[Start Stored data]

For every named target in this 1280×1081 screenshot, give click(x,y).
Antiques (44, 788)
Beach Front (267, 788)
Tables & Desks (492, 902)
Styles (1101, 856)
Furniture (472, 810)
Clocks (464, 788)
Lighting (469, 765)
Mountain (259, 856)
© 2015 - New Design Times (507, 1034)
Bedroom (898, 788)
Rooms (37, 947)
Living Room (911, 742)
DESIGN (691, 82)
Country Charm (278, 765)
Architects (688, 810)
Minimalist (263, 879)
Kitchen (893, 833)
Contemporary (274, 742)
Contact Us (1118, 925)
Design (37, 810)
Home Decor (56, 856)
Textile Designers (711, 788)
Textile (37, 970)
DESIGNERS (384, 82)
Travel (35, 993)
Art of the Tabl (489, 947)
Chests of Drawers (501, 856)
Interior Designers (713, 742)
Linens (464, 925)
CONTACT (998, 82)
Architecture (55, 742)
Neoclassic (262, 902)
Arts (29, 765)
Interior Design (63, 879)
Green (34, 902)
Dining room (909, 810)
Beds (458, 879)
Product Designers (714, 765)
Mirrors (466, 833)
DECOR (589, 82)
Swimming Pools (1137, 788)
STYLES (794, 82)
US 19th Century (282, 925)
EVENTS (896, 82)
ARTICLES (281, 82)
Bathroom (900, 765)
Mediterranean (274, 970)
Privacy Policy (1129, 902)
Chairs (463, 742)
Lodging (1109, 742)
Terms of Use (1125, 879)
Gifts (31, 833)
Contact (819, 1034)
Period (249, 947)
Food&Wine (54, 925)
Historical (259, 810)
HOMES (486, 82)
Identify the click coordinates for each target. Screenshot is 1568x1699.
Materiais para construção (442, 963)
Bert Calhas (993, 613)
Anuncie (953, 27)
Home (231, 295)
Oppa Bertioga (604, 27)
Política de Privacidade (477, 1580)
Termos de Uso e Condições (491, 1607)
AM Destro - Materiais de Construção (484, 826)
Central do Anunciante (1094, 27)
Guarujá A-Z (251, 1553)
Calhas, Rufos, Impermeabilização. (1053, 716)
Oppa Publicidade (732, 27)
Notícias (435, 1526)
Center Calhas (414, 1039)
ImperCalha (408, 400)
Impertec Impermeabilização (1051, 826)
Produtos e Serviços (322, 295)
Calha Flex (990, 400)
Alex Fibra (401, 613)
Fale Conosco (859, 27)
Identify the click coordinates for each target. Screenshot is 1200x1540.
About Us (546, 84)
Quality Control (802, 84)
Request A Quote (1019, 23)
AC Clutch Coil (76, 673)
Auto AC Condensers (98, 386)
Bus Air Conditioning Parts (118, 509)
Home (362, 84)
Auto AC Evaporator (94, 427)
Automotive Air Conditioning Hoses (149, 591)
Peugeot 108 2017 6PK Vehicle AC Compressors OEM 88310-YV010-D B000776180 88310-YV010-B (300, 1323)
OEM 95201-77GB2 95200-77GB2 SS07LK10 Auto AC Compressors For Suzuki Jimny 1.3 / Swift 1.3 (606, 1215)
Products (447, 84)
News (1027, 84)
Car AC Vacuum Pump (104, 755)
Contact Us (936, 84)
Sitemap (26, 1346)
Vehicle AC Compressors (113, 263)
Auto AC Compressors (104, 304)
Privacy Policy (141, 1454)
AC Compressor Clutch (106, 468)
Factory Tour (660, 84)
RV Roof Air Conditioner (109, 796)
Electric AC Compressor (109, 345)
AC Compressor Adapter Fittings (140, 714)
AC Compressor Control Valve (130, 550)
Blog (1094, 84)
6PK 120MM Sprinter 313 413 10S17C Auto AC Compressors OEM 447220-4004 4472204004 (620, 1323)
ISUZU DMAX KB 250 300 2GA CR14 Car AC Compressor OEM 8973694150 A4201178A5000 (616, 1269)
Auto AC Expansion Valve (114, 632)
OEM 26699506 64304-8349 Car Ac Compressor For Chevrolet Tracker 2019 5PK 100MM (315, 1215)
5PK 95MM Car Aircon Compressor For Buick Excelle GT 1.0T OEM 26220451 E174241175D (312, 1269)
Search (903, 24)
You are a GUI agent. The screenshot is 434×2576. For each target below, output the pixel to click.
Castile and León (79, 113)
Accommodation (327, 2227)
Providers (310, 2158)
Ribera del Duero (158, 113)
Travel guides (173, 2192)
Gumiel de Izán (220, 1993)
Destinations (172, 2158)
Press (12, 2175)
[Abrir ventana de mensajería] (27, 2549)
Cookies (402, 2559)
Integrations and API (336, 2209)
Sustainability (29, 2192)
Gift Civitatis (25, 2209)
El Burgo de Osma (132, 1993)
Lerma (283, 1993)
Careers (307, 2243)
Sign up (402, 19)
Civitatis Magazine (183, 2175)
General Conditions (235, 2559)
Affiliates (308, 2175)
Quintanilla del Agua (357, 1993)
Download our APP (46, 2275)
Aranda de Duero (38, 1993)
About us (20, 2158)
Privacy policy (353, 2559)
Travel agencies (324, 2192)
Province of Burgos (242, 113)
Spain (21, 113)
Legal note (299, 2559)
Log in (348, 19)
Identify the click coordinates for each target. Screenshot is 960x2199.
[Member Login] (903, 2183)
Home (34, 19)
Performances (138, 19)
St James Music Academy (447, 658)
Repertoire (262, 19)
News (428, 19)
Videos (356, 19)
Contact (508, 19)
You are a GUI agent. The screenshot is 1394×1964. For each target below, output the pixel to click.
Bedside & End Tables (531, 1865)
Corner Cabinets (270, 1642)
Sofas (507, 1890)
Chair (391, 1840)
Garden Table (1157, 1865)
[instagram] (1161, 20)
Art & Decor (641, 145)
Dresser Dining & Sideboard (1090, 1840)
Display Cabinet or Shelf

[End Stored data]

Written task — List each line from the data above that contains the word "Control".

Exercise solution —
Quality Control (802, 84)
AC Compressor Control Valve (130, 550)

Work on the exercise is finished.